Wednesday, October 20, 2010

after the baby....

For those of you who don't know (not that this needs to be public knowledge, I guess), this pregnancy was a big 'ol surprise.  In no place in my mind did I imagine that the past year would be so nuts. I won't bore you with all the details, but trust me. We've had quite the year.

All of this to say that last year, when I imagined this year, I did not imagine a baby.  I imagined that I would be working and applying to graduate schools and living happily with Lamine. So far, two out of three.  I still really want to go to grad school, though, and the deadline for applications is approaching in January.  I've been wanting to apply to the Masters of Social Work Program at BSU in Lewiston (only about 45 minutes away) because they offer a part-time program where you can take classes in the evenings and on weekends. Perfect!

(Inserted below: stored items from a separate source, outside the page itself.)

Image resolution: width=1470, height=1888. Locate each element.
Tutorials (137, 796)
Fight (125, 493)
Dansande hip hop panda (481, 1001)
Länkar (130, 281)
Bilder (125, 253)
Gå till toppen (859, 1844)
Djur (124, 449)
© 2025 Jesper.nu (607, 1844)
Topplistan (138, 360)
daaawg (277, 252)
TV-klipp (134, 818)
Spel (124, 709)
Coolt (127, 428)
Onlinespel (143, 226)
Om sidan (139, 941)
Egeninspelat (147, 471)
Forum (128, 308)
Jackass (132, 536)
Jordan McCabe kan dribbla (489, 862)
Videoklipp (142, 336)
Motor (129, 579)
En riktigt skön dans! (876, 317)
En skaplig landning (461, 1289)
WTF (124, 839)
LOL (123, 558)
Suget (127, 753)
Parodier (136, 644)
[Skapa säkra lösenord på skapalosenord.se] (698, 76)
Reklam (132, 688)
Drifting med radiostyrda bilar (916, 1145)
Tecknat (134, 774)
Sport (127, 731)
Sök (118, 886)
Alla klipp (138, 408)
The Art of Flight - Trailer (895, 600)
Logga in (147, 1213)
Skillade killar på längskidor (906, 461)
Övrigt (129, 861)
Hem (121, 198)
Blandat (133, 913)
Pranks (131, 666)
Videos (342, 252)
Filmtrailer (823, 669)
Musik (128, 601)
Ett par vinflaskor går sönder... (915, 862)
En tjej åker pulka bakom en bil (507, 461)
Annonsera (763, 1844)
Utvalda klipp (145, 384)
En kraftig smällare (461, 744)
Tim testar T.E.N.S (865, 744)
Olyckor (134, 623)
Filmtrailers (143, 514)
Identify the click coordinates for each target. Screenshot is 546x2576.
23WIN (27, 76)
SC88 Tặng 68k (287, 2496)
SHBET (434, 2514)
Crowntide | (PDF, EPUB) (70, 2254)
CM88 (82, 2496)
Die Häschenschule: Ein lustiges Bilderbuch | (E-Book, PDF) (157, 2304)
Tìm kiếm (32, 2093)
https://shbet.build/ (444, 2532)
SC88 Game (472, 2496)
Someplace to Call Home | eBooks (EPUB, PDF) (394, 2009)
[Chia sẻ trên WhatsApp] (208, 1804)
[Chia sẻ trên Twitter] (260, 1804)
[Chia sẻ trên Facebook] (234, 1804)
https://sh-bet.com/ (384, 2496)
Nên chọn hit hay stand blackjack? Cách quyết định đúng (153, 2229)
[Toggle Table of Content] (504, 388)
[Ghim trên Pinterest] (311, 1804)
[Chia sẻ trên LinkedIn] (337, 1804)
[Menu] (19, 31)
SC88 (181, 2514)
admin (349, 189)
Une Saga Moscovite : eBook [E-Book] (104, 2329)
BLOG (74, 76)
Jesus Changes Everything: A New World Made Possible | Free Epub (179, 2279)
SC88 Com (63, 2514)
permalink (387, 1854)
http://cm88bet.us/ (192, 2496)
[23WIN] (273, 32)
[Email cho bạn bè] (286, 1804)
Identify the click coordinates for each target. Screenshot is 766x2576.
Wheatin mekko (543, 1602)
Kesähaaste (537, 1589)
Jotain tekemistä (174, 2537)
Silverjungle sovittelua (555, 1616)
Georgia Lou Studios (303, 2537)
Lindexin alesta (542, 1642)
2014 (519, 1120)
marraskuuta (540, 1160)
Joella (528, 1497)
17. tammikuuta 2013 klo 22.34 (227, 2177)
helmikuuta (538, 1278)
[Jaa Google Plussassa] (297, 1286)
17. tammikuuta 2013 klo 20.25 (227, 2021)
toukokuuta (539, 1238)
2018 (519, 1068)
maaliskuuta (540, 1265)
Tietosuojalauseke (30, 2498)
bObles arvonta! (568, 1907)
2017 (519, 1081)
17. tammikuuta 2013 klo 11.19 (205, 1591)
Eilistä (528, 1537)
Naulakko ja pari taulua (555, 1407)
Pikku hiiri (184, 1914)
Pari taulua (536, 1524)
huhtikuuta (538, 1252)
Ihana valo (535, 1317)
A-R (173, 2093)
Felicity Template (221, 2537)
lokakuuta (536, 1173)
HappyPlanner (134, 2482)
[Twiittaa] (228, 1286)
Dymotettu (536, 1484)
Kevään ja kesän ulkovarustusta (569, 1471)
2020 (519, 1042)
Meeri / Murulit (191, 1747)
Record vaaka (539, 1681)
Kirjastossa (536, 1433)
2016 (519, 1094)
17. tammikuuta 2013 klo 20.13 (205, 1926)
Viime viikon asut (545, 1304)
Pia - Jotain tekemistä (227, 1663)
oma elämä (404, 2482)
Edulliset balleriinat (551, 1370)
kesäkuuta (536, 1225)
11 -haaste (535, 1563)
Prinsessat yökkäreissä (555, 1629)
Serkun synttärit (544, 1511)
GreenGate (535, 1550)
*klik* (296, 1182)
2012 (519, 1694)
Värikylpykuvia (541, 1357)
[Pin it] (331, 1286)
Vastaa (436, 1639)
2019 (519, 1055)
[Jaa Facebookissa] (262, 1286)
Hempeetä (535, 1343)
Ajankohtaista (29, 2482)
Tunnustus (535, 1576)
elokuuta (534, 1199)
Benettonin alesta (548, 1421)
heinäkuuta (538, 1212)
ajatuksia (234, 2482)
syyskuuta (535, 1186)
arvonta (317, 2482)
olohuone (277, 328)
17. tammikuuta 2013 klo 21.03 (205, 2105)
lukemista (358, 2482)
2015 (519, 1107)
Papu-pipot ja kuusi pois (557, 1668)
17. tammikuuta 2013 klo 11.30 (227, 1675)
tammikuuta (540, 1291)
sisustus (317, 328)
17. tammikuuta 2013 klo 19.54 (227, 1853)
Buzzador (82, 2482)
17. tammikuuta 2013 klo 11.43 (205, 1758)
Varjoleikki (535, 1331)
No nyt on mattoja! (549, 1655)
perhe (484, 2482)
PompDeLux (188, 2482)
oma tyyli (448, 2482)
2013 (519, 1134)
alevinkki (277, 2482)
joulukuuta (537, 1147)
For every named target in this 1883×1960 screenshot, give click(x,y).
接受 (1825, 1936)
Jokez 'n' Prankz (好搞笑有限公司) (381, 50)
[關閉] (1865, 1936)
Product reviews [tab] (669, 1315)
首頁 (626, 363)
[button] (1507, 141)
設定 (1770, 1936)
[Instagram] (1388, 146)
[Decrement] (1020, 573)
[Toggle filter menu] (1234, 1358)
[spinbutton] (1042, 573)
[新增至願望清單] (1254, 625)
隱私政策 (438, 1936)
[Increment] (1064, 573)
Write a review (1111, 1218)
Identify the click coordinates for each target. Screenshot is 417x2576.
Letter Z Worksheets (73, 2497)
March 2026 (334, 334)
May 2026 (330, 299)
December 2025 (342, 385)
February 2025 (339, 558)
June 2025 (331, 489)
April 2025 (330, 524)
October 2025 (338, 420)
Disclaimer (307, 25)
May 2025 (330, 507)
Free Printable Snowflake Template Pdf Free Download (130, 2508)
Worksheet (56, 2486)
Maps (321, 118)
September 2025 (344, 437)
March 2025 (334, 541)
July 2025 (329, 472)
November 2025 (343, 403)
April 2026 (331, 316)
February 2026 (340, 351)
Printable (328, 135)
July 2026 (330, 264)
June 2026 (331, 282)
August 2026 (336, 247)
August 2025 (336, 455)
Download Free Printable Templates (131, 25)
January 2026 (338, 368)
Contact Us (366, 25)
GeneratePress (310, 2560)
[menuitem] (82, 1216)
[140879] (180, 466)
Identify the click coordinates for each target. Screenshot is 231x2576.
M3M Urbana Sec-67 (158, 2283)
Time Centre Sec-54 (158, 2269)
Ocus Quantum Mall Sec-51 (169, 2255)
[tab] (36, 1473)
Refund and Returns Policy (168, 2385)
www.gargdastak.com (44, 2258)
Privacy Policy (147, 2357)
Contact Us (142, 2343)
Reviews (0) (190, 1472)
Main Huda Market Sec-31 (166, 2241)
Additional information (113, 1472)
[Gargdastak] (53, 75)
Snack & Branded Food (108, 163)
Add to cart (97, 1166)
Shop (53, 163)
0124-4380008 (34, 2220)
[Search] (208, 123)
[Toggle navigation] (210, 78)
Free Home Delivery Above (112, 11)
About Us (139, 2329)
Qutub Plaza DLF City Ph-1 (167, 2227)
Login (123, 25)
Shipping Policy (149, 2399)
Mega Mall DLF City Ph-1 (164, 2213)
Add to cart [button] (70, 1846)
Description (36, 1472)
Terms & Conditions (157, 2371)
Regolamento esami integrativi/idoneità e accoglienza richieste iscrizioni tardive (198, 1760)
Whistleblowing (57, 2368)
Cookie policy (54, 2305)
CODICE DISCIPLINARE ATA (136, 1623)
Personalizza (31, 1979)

Today, though, I e-mailed the site coordinator a quick question, and I found out that they won't be offering the part-time option until 2012 or 2013! If I wanted to attend the program in Lewiston or Coeur d'Alene, I'd need to have a BA in Social Work, which I don't.  I don't know what to do. Maybe I'm crazy for thinking this way, but I'm afraid that I'll feel like I'm standing still next year--like I'm not moving towards any of my goals.  All of this makes me feel about like this:

I should explain that I have this fear of settling...of becoming comfortable in the security of my job and being too afraid to take the risks that may be necessary in order to be truly happy...In the same breath, I'm also terrified of not being able to pay the bills and of not being able to provide for Lamine and myself and the baby and I just don't know how to find the balance between these two fears.